MVA experts remarked the technical difficulty of sign-aware training, although preliminary procedures exist for some tools.
When should a HEP analyst worry?
Treating all events as positive is a mismodeling; that does not make MVA outcome "incorrect", but possibly sub-optimal (similarly to using fast detector simulations for training and GEANT for testing, as O(10%)-level mismodelings are usually tolerated in the former). Systematic uncertainties (e.g., QCD scale) may lead to worse mismodeling.
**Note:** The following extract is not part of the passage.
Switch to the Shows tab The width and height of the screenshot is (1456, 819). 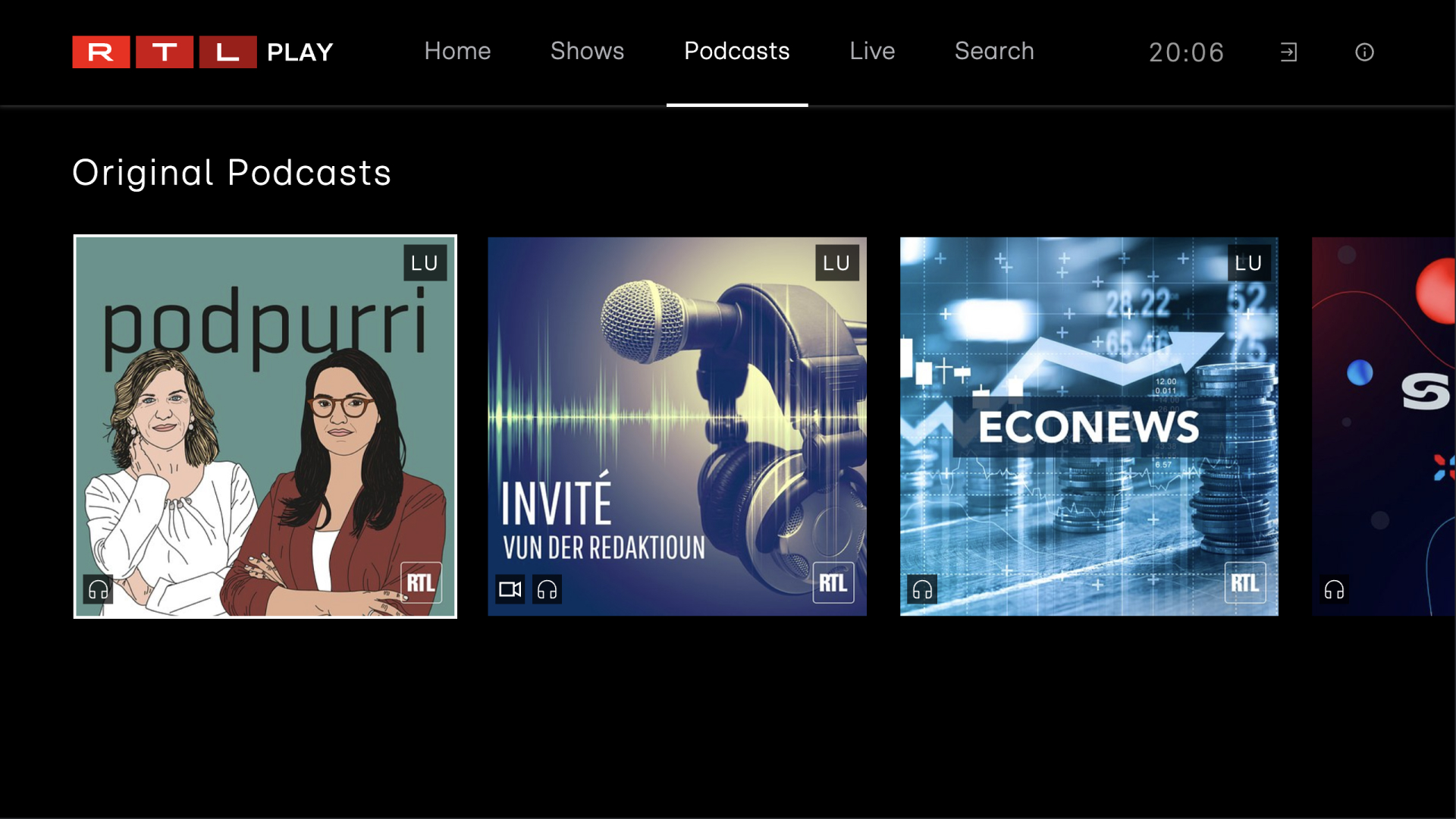coord(587,51)
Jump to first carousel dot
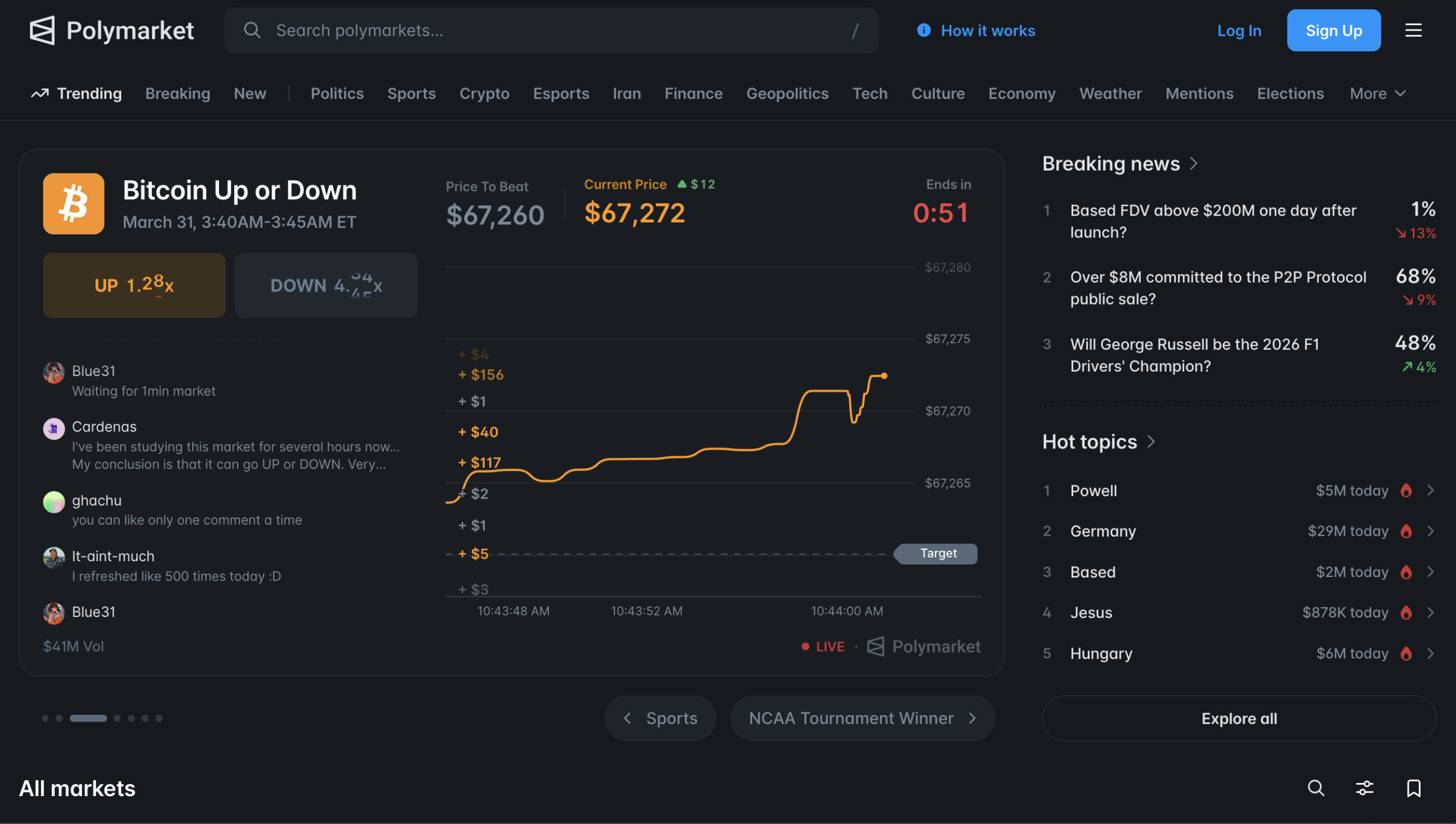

Before investing time on addressing negative weights treatment, an analyst should check if ignoring the sign would lead to large mismodeling in some important kinematic region, with "large" defined as "larger than any systematic uncertainty"; e.g., by comparing the normalized distributions of positive-only and negative-only events for the most discriminating MVA inputs: if the difference is larger than between typical systematic variations, it is legitimate to worry. Alternatively, after a sign-blind training, this test can be done on the MVA output.